Sócrates, então, complementou, trazendo à luz fatos e circunstâncias para facilitar a compreensão da sentença: “Mas, e se um amigo estivesse muito triste e quisesse se matar, e você roubasse-lhe a faca? Não seria esse um ato enganador?

O mesmo Sócrates respondeu: “Sim, sim, com toda certeza”.

E prosseguiu: “Mas fazer isso não seria moral em vez de imoral, afinal, se trata de uma coisa boa, não ruim – embora seja um ato enganador”?

Eutidemo, de pronto, concordou com Sócrates, mudando a compreensão anterior de que todo ato enganador seria imoral.

Resumo da ópera: Sócrates, ao usar um contraexemplo, ao expor fatos e circunstâncias que levaram ao ato enganador, demonstrou que a conclusão de que ser enganador é imoral, diferente do que concluiu Eutidemo, não se aplica a todas as situações.

Repetindo o mantra do desembargador José Bernardo Rodrigues: “Tudo depende dos fatos e das circunstâncias”. É dizer: os fatos e as circunstâncias definem se uma ação é típica ou atípica, se se subsume a um tipo penal ou se está acobertada pelo manto, por exemplo de uma excludente de ilicitude.

A conclusão óbvia a que se chega, em face do acima exposto, é que, tendo os fatos às mãos, e somente à luz deles, ter-se-á condições de fazer um julgamento tão próximo quando possível do que seja mais justo.

Logo, de nada adianta a exposição de teses jurídicas, por mais inteligentes e bem concebidas que sejam, se o julgador não tiver absoluto domínio dos fatos e das circunstâncias, pois são eles, fatos e circunstâncias, que possibilitam ao julgador a construção do direito, a fixação da tese, a definição da norma jurídica a ser aplicada.

Ademais, o julgador que não tiver total domínio dos fatos e daquilo que o circunda, nunca terá condições de fazer um julgamento justo; não terá como fazer um juízo de subsunção; não terá como aplicar a pena de forma justa, proporcional e razoável.

Para definição da autoria, fixação de uma pena, definição do grau de censurabilidade desse ou daquele acusado, só mesmo mediante fatos e as circunstâncias; só, e tão somente só, se eles estiverem expostos, quantum sufficit, pois, em sentido contrário, não será possível a apreensão do objeto do conhecimento.
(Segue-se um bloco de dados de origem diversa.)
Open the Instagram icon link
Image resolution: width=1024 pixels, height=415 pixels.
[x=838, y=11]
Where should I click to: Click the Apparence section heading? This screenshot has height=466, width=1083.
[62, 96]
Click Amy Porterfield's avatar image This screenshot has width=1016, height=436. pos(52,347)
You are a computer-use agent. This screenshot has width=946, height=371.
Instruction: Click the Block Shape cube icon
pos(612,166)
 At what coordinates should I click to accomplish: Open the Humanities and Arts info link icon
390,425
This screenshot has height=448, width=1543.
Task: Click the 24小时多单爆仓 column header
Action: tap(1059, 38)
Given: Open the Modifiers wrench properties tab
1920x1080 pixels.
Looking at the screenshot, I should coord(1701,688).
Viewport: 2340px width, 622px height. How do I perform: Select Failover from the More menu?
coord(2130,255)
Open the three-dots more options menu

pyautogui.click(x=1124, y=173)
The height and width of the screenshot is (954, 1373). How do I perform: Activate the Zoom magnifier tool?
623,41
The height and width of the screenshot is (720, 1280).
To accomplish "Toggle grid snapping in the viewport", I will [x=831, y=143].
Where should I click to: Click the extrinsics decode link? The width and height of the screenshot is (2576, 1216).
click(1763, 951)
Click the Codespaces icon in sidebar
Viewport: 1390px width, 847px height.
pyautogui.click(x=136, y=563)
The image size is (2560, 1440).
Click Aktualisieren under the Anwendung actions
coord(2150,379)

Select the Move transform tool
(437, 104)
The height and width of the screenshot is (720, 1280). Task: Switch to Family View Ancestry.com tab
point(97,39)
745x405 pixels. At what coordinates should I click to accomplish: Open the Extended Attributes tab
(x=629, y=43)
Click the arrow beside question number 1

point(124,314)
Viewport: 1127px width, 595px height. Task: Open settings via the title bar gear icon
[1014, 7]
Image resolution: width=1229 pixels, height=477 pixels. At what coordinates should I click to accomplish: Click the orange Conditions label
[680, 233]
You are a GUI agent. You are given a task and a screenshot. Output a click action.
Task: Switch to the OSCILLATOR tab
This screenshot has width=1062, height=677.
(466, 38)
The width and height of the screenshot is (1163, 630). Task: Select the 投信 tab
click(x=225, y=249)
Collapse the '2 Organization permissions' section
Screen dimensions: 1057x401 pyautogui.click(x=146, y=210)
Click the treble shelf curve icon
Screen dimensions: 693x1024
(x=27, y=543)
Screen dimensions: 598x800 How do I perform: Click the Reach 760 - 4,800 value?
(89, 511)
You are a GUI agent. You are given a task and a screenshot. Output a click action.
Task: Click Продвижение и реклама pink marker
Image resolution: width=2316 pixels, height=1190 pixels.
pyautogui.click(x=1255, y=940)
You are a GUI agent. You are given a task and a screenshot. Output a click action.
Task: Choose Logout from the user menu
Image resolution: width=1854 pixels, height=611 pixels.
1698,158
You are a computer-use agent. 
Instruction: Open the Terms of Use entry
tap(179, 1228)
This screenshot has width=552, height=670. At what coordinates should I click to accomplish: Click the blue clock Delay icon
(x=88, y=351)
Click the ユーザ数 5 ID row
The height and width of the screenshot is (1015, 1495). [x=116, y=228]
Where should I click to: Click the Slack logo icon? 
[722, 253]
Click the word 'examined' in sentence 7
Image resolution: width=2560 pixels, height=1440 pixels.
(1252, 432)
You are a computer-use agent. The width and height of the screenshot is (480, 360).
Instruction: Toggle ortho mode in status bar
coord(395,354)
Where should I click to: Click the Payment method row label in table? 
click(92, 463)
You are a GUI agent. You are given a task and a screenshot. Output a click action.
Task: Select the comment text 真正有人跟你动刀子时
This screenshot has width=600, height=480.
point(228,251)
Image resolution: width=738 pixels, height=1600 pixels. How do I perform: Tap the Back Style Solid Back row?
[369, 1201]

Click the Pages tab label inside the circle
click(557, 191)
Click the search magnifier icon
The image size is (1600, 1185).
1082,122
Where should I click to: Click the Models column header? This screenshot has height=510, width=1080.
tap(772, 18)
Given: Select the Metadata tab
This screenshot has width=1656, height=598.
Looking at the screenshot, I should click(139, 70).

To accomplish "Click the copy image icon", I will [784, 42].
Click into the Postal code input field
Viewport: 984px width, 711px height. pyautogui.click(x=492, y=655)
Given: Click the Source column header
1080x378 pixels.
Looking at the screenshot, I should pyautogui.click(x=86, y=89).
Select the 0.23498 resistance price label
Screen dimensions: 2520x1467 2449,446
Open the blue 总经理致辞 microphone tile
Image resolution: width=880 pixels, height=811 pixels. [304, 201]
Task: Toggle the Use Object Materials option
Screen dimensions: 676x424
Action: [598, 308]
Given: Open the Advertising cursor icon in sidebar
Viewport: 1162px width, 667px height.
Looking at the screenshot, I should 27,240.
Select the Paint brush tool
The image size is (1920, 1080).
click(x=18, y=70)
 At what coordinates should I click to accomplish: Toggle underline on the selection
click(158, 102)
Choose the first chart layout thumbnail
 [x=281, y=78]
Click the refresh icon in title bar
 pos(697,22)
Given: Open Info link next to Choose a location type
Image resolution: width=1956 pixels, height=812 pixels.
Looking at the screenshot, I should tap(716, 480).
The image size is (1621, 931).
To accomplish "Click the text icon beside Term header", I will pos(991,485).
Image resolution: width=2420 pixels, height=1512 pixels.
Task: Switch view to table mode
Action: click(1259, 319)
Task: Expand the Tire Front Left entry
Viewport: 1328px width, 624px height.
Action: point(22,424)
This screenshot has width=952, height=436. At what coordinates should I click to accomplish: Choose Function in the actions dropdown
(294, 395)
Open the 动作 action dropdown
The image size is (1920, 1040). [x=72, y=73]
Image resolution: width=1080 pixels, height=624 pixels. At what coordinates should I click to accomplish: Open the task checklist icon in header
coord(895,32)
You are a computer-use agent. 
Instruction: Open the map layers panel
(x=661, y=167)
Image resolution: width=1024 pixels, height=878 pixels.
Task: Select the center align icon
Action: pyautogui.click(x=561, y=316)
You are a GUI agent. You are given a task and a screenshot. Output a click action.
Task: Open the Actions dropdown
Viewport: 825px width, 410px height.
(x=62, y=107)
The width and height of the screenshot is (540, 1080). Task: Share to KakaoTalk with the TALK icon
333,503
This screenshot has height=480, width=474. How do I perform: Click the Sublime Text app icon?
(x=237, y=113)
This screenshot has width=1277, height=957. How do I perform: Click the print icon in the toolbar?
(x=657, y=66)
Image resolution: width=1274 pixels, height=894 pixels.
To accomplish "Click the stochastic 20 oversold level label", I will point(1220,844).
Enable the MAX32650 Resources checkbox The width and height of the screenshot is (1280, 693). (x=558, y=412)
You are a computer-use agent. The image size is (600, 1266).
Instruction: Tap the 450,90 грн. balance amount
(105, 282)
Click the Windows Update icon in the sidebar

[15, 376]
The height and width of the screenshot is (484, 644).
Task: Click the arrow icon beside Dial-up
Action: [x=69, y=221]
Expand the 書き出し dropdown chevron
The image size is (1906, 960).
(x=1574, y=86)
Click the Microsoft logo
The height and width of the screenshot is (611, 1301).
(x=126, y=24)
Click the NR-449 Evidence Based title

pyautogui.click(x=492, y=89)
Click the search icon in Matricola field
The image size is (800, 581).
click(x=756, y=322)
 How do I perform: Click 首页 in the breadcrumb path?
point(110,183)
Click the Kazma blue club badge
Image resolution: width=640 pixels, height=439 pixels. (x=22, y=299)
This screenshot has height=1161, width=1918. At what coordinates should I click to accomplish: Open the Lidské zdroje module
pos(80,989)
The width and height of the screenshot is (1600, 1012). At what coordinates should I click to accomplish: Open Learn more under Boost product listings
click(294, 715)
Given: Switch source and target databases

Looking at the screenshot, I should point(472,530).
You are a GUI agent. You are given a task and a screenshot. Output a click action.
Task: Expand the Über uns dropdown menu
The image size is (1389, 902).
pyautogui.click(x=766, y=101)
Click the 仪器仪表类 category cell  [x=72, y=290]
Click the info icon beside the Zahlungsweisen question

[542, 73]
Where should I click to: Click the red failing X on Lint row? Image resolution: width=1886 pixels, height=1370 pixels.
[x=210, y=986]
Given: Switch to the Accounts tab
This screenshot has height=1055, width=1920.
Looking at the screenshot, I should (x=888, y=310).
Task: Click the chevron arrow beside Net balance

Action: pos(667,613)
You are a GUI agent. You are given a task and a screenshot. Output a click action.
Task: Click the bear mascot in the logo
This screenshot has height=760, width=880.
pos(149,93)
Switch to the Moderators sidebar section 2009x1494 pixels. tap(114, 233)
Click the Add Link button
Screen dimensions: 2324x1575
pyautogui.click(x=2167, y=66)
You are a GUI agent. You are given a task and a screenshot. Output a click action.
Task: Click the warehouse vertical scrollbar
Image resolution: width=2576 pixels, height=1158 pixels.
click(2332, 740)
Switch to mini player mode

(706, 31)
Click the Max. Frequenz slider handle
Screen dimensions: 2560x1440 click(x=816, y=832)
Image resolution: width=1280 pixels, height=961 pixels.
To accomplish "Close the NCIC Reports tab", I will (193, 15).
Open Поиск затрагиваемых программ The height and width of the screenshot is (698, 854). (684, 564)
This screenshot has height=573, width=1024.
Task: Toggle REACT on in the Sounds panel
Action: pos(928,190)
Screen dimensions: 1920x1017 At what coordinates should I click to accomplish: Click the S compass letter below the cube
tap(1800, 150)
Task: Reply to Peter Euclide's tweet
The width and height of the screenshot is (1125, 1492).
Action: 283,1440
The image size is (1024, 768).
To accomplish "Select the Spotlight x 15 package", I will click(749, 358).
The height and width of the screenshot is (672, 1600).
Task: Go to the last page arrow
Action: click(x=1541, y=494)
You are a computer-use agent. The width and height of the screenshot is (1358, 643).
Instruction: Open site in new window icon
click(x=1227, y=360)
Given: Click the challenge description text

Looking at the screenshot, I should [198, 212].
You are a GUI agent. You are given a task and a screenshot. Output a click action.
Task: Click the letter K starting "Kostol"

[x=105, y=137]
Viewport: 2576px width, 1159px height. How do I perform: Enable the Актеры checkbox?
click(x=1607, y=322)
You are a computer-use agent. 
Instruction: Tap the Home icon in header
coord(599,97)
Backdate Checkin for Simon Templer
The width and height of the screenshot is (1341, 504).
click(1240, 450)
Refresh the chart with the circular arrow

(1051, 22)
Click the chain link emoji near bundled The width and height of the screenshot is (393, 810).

Portanto, nenhum juiz será capaz de decidir acerca da responsabilidade penal de um acusado, nem será capaz de definir com clareza a sua posição diante de um fato criminoso, se não estiver ciente, o quanto baste, dos fatos e das circunstâncias.

Simples assim.

Autor: Jose Luiz Oliveira de Almeida

José Luiz Oliveira de Almeida é membro do Tribunal de Justiça do Estado do Maranhão. Foi promotor de justiça, advogado, professor de Direito Penal e Direito Processual Penal da Escola da Magistratura do Estado do Maranhão (ESMAM) e da Universidade Federal do Maranhão (UFMA).